Testo in esame:
○ ○ ○ ○ ○ ○ ○

Alla stretta finale i delegati sindacali sono stati fatti accomodare
fuori dalla porta, per rientrare per la firma solo a testo completato.
Questa è la democrazia sindacale ai tempi della crisi. Questo è anche
l’effetto della denuncia ai congressi nazionali della crisi della
democrazia sindacale. Questi sono i tempi del governo Renzi.
Electrolux ha sostanzialmente ottenuto
quanto richiesto: incremento della produttività (attraverso la riduzione
delle pause, l’intensificazione dei ritmi, il taglio del 60% dei
permessi sindacali) e abbassamento del costo del lavoro (attraverso i
contratti di solidarietà Electrolux ha ottenuto per sé, e per tutte le
aziende da oggi in poi, una riduzione dei contributi da versare allo
Stato). Per le organizzazioni sindacali pare cruciale aver
ottenuto, almeno prima del voto per le europee, il mantenimento dei
quattro stabilimenti che tuttavia sono destinati a svuotarsi
progressivamente della manodopera. I 150 milioni di euro di
investimento in tre anni promessi dall’azienda sono un impegno
facilmente superabile, se si ricordano le dichiarazioni periodiche di
Sergio Marchionne su nuovi investimenti che nessuno vede mai.
Nelle
catene produttive dell’Electrolux un terzo degli operai è invalidato
più o meno seriamente da decenni di lavoro e su questi operai gravano i
limiti più pesanti dell’accordo. La multinazionale ha voluto colpire
l’organizzazione degli operai sul posto di lavoro con la riduzione dei
permessi sindacali e l’intensificazione dei ritmi, variamente modulati
nei diversi stabilimenti, perché con l’orario ridotto grazie al
contratto di solidarietà anche persone lesionate e usurate possono
ancora essere spremute produttivamente. In più, forse adesso
non è il momento migliore per avviare stabilimenti in Egitto, dove
Electrolux ha acquistato già da alcuni anni l’Olympic Group, e quindi, a
certe condizioni, mantenere a breve termine le attività in Italia
risulta economicamente conveniente, anche grazie all’ulteriore sconto
contributivo, cui si accennava sopra, inserito nel decreto sul lavoro
convertito in legge con l’ennesima fiducia.

○ ○ ○ ○ ○ ○ ○

Materiale raccolto:

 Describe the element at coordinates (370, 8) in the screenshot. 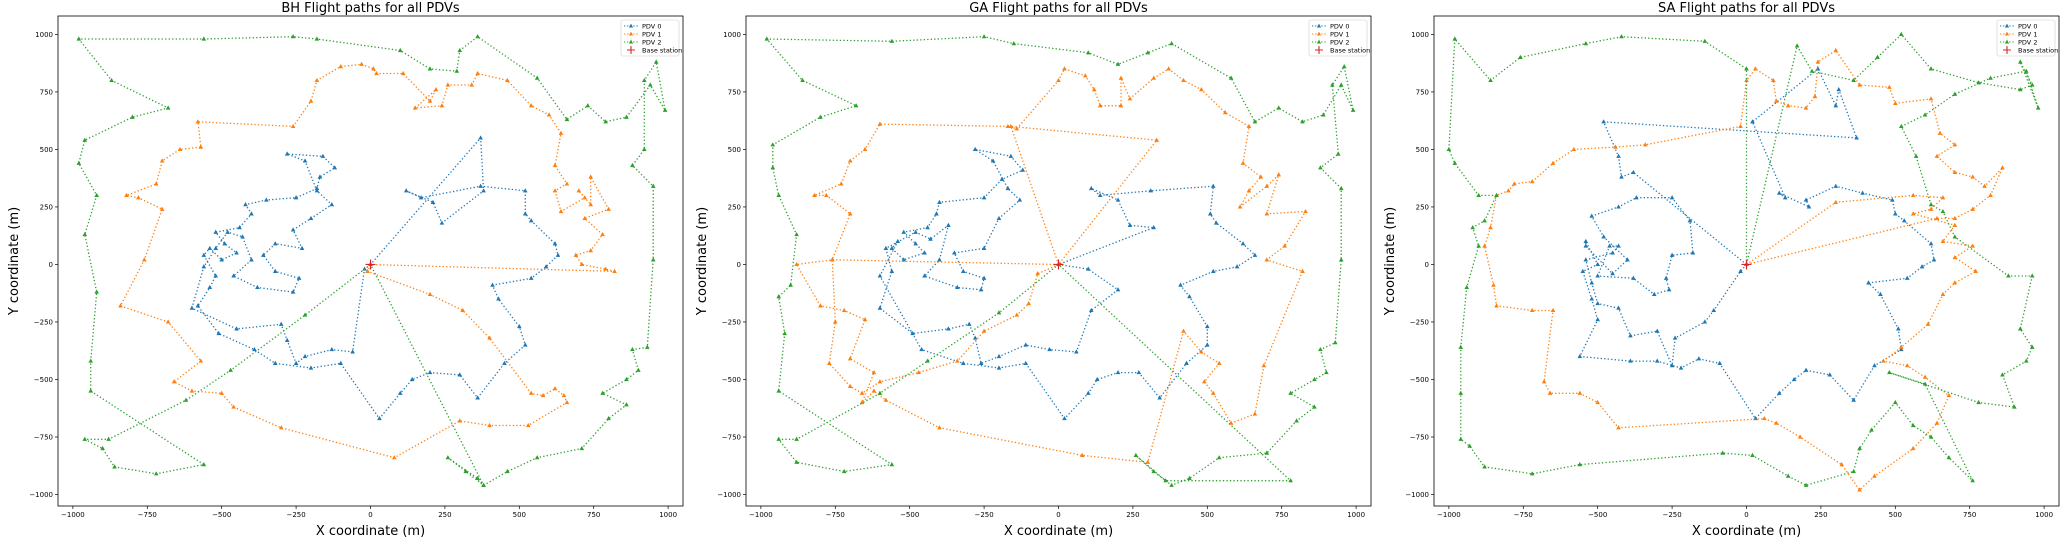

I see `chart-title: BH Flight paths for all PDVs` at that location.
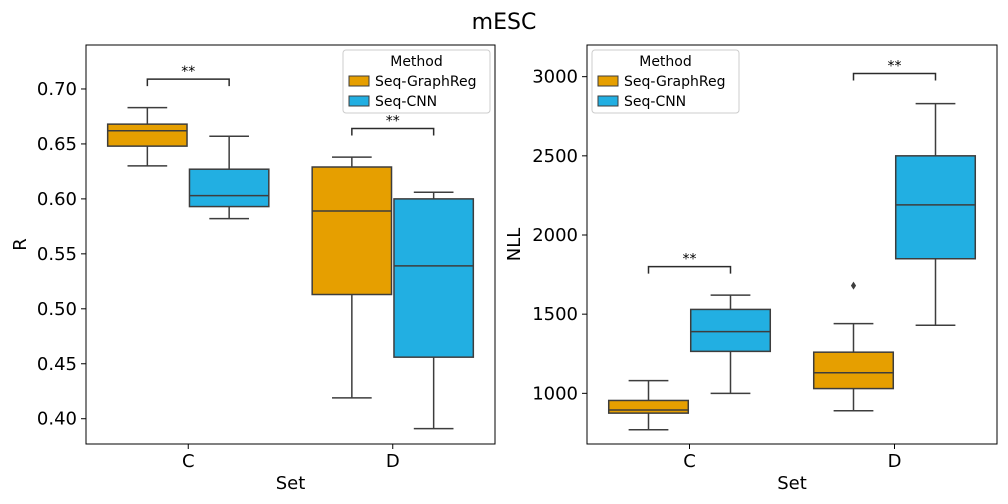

○ ○ ○ ○ ○ ○ ○

Consegna:
Trascrivi fedelmente dal testo sull'accordo Electrolux il passo che comincia con "Electrolux ha sostanzialmente" e prosegue fino a "nessuno vede mai.", incluso.

Risposta qui sotto:
Electrolux ha sostanzialmente ottenuto
quanto richiesto: incremento della produttività (attraverso la riduzione
delle pause, l’intensificazione dei ritmi, il taglio del 60% dei
permessi sindacali) e abbassamento del costo del lavoro (attraverso i
contratti di solidarietà Electrolux ha ottenuto per sé, e per tutte le
aziende da oggi in poi, una riduzione dei contributi da versare allo
Stato). Per le organizzazioni sindacali pare cruciale aver
ottenuto, almeno prima del voto per le europee, il mantenimento dei
quattro stabilimenti che tuttavia sono destinati a svuotarsi
progressivamente della manodopera. I 150 milioni di euro di
investimento in tre anni promessi dall’azienda sono un impegno
facilmente superabile, se si ricordano le dichiarazioni periodiche di
Sergio Marchionne su nuovi investimenti che nessuno vede mai.